> **Input material**:
[start]

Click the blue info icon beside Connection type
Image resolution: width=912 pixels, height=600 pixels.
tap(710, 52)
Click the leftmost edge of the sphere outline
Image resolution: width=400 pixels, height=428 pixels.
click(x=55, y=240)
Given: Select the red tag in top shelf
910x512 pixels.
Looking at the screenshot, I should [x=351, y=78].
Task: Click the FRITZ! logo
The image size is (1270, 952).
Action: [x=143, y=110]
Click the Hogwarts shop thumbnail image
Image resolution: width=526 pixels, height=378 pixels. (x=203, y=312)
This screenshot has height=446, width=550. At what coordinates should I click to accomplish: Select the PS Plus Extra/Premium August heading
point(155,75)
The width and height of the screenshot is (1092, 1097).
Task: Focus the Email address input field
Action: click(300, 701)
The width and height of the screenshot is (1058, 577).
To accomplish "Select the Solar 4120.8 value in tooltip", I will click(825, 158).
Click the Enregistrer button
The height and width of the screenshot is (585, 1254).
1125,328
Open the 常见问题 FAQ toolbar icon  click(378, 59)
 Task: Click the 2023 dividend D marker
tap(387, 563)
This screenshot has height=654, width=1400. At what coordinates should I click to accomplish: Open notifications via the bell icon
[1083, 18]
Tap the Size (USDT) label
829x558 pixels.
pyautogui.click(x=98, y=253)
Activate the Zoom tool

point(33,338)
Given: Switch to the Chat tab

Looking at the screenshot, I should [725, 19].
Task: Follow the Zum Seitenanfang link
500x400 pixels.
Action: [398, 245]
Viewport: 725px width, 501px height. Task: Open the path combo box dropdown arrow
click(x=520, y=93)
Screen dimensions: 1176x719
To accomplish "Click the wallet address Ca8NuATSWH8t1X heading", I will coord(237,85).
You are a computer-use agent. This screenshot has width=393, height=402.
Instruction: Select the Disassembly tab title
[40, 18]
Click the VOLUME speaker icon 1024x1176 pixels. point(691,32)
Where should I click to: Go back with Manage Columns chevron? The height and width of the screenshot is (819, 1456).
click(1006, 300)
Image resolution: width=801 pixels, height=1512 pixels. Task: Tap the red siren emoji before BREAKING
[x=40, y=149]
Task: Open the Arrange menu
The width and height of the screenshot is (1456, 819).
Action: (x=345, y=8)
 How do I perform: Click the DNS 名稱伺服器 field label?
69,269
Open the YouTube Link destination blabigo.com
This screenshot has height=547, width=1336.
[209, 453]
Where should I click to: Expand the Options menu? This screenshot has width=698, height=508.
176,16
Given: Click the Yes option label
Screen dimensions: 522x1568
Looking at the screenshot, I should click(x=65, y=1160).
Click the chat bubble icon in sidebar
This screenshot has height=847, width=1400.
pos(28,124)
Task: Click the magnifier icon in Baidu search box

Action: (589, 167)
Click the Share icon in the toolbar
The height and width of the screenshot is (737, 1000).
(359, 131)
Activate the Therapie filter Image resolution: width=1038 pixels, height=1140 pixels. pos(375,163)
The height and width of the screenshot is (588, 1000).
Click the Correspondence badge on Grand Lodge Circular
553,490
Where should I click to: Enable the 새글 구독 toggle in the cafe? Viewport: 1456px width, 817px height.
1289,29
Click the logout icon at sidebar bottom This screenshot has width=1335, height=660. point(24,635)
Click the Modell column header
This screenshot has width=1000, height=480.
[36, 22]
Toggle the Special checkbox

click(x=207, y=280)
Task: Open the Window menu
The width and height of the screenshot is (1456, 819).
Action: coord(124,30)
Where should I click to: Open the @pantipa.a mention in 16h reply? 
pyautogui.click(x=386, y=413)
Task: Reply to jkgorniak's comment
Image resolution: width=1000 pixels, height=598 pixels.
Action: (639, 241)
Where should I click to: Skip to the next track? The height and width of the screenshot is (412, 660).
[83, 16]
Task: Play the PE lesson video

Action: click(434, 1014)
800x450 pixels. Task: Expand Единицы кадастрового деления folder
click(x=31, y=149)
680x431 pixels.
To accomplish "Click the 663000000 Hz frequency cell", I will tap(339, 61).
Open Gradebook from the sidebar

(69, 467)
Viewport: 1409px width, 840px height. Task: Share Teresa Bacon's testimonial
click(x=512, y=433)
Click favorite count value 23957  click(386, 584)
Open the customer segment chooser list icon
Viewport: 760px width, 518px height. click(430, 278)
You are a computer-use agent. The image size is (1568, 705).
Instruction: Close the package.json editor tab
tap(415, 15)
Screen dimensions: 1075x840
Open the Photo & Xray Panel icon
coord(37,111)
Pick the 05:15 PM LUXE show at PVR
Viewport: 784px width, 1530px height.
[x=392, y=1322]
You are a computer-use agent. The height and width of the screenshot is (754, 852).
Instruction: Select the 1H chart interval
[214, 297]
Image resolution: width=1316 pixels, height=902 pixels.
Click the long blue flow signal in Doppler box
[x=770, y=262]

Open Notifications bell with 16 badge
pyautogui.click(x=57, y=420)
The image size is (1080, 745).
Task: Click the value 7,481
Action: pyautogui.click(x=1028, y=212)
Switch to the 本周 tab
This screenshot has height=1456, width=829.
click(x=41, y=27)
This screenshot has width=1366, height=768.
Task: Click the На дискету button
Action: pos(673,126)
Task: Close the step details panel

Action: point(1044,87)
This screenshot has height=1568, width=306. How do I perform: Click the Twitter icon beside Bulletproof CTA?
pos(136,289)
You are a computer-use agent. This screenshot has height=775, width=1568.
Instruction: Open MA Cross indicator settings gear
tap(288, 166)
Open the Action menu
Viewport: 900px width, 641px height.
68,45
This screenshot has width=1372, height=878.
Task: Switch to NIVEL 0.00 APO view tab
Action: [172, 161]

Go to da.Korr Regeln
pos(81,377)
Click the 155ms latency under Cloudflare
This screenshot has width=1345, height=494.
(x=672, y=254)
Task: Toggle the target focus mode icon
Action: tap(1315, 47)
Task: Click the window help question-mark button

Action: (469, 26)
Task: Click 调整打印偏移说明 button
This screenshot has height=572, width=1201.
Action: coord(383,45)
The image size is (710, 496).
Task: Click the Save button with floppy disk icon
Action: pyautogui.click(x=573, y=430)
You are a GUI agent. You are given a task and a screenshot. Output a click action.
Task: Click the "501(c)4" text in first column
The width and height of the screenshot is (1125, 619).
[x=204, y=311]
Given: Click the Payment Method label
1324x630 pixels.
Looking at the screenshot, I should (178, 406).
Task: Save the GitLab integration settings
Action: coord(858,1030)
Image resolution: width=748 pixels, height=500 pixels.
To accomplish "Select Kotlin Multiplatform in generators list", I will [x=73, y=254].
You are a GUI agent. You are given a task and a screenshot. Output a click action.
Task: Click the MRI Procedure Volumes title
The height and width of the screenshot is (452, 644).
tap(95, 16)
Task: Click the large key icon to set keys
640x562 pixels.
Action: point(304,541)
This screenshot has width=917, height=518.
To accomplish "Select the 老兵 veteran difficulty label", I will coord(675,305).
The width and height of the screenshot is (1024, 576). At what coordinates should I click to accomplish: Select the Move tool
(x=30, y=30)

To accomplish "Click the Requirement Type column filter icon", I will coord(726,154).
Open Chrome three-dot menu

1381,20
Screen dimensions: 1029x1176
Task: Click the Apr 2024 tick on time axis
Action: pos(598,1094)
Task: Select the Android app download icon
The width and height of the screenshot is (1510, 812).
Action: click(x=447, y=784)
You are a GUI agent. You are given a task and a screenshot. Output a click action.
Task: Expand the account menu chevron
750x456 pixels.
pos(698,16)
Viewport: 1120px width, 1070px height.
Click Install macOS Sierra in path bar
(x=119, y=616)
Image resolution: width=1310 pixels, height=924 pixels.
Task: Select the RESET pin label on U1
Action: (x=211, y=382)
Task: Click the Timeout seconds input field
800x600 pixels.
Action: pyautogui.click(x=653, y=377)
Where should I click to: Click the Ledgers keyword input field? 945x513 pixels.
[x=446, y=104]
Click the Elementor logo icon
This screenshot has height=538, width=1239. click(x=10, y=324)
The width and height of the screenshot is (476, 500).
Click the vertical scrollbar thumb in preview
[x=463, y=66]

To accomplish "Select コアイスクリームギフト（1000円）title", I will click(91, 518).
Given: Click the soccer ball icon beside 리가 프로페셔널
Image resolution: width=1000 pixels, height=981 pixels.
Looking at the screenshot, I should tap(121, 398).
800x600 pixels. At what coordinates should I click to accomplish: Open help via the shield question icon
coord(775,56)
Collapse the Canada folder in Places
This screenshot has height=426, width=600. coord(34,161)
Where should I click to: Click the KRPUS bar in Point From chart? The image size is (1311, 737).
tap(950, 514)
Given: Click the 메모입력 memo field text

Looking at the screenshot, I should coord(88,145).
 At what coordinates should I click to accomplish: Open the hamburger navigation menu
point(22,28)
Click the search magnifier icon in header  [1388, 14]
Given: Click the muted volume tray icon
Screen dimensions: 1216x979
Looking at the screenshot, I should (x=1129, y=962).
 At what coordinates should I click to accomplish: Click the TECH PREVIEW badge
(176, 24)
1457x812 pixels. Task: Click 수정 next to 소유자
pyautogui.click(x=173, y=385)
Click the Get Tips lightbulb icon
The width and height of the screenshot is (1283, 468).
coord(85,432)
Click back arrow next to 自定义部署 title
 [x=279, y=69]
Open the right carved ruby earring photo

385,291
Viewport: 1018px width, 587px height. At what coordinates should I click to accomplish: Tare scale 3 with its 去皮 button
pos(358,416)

[end]

> **Set exercise**:
Starting with the line in the material above that contains "Open Notifications bell with 16 badge" and ending with the line that contains "pos(136,289)", return those lines word for word, both ends included.

> **Task solution**:
Open Notifications bell with 16 badge
pyautogui.click(x=57, y=420)
The image size is (1080, 745).
Task: Click the value 7,481
Action: pyautogui.click(x=1028, y=212)
Switch to the 本周 tab
This screenshot has height=1456, width=829.
click(x=41, y=27)
This screenshot has width=1366, height=768.
Task: Click the На дискету button
Action: pos(673,126)
Task: Close the step details panel

Action: point(1044,87)
This screenshot has height=1568, width=306. How do I perform: Click the Twitter icon beside Bulletproof CTA?
pos(136,289)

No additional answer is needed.